The U.S. Supreme Court, in 1974, heard Florida candidate Pat Tornillo cite local right to reply statutes when he sued Miami Herald. The statute fractured the Constitution’s ban on prior restraint, the Herald replied.
“Decisions on content, format and treatment of public issues and public officials —whether fair or unfair—constitute exercise of editorial control and judgment,” the Court ruled. “Government may not force a newspaper to print copy which, in its journalistic discretion, it chooses to leave on the newsroom’s floor,” Justice Byron White wrote.

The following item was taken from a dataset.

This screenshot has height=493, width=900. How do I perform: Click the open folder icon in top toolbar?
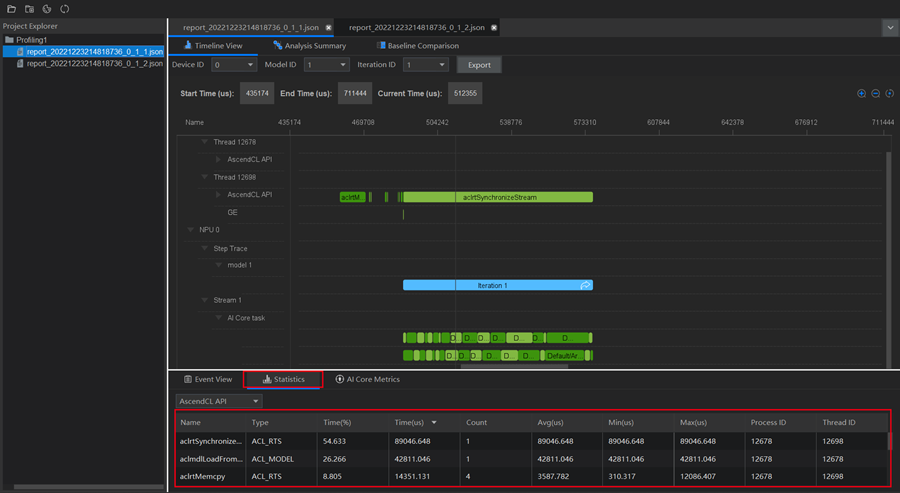pyautogui.click(x=11, y=9)
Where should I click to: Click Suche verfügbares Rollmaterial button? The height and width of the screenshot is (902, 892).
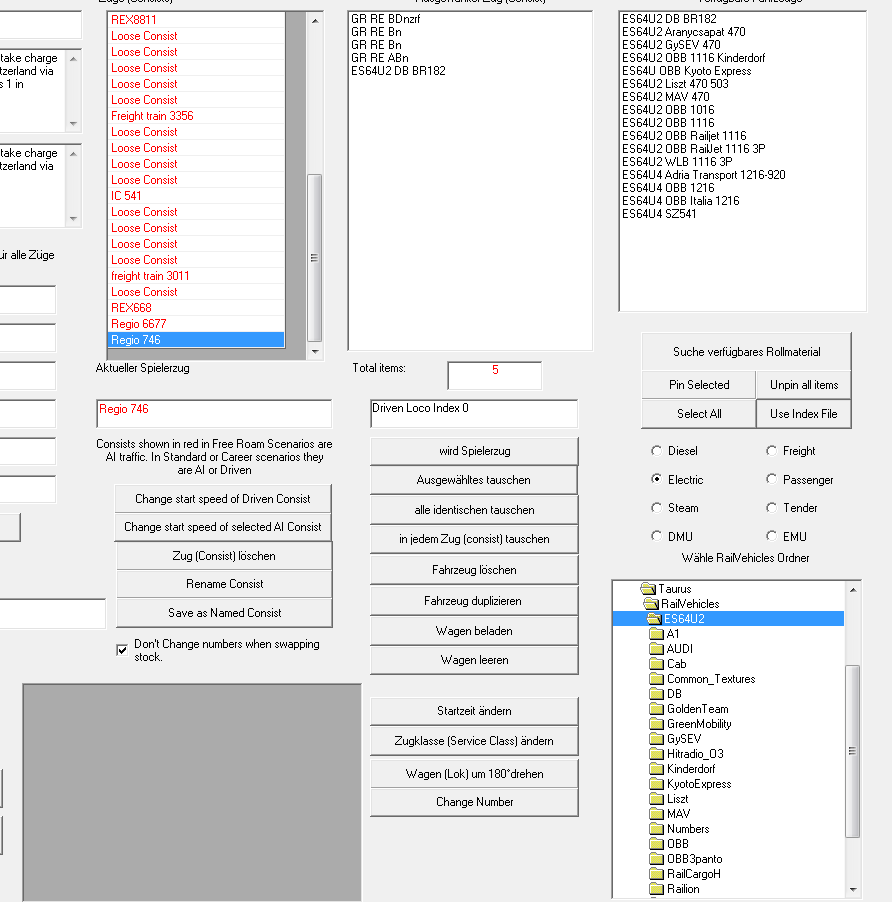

The Puno Supreme Court hewed closely to this constitutional tradition. It spiked Justice Department and National Telecommunications Commission warnings against airing the “Hello Garci” tapes of Gloria Macapagal-Arroyo. This threat to gag constituted prior restraint. “It challenged the most exalted of all civil rights, the freedom of expression,” Puno wrote as ponente.
The least Rep. Antonino can do is to excise this smuggled rider from HB 4252. Let this exhumed bill stand or fall on it’s own merits.
At the Inquirer’s 25th anniversary rites, P-Noy recalled that his parents battled for a free press. “A free media is indispensable, if a democracy is to function efficiently, if it is to be real,” he quoted Ninoy. “The people, who are sovereign, must be adequately informed all the time.”
Fine. But for P-Noy to spurn his parents’ sterling legacy by waffling—What is the polite word again? “Bovine ordure”?